On Thursday, March 8th, the Emancipe Initiative’s interactive puppet play, “The Puppet Show: An Inquiry”, premiered on campus in the Factory gallery space. This initiative, pioneered by first-year EPST student Danny Dubner, and co-lead by academic year student Sara De Monchy, was an opportunity for members of Bard College Berlin to experience non-formal educational practices and engage in a discussion about them. This was only the first instalment of the initiative; it will have more events on campus that involve “philosophy, politics, art and their intersections.”
As an actor in this performance, it became clear as soon as I joined that this was not going to be your typical puppet show. For one thing, there were no puppets — at least not in the classical sense. The actors in the show were both puppets and puppeteers, manipulating the actions of the audience: Danny Dubner, Mandula van den Berg, Sara de Monchy, Giovanna Castronari, Claire August, Veronika Risnovska, Sabrina Slipchenko, Melanija Damjanovic, Sarah Hirsch, Jude Macannuco, Christine van der berg, Bose Sarmiento, and myself. Sara and Danny urged us to embody the creepy puppet role by moving and speaking in a disjointed manner, all while giving us space to come up with our own scenes and dialogue.
There were six separate spaces around the Factory used for performances. A wedding, a mad scientist laboratory, a funeral, a dinner party, a birthday party, and a gallery opening were the scenes, and, as the puppets, we worked to make them as non-conventional as possible. The intention behind creating scenes out of ordinary events was to expose the eeriness in their monotony, allowing the audience to question certain ingrained ideas and structures– for example, “love is institutionalized in marriage,” and “death is a religious ritual before it is our own.” This is why the actors were told to perform in a disturbing fashion: in order to induce a feeling of eeriness. Thus, prompting the audience to the question their conformity to these standards. The first time that the participants walked around the Factory, they were divided into color-based groups—the colors being distinguishable on the diapers they were instructed to wear on their heads. The diapers represented infancy, since it was the participants first time in a new world. The color-coding of these diapers added the element of competition, since each group was instructed to find six strings and six pieces of a map in the shortest time in order to win.
The participates visited all the rooms and watched a short skit by the performers before being given a string. With all six strings, they were able to take off the diaper and grow into adulthood, and thus into the structures and social norms they weren’t cognizant of in infancy. They then traversed around the Factory another time in order to collect pieces of a map — only now they were part of the scene as well. I, along with Veronika, was a mad scientist. Danny and Sara gave us an idea we had to challenge (“science is fact”), and together Vero and I created a scene about genetic mutation. In the first round, we attempted to create a chimera using a dead cat and a bottle of oil. When that didn’t work, we resorted to searching through the audience during the second round, asking them about their medical histories, trying to find the “perfect” specimen. Having found one, we used their hair to create a formula that we wrote on our scrap of the map and mixed into a concoction of slime. The participates could then escape the room.
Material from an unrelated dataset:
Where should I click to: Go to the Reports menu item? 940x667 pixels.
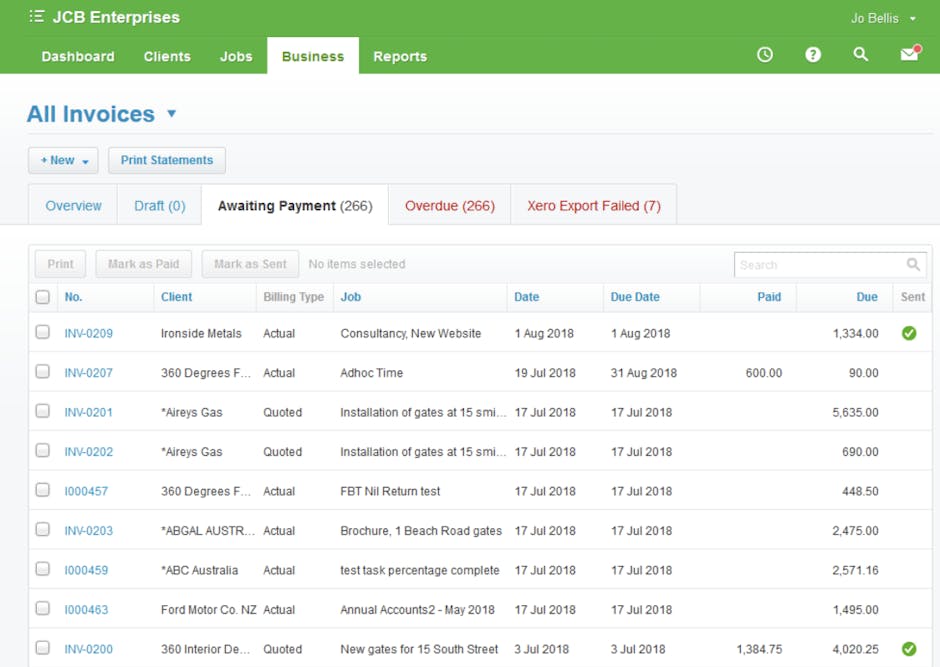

The reveal at the end of the show was that the group who collected all the pieces the fastest hadn’t actually won a prize — at least not in the traditional sense. The winners were given sheets of paper that explained how they’d been manipulated. The idea of competition gave them the pretense of control, of thinking they had the power in each scene. In reality, there are more formidable forces who are pulling the strings. The winners were also instructed to cut the strings of the actors, thinking that they were setting them free. But, instead, this cut them off from all their prior constructions: language, family, birthdays… even the color red. Without strings, the puppets became lifeless shells: vegetables. We’re left with this message: everyone is a puppet. This was a powerful part of the performance because it ended the competitive, manic mindset of all the participants who had rushed through the scenes without paying full attention. They were forced to consider the meaning behind the Emancipe Initiative and their involvement in it.
As a puppet and puppeteer, and moreover an observer, I enjoyed how this challenged my idea of education, and I look forward to participating in the events that the Emancipe Initiative generates next.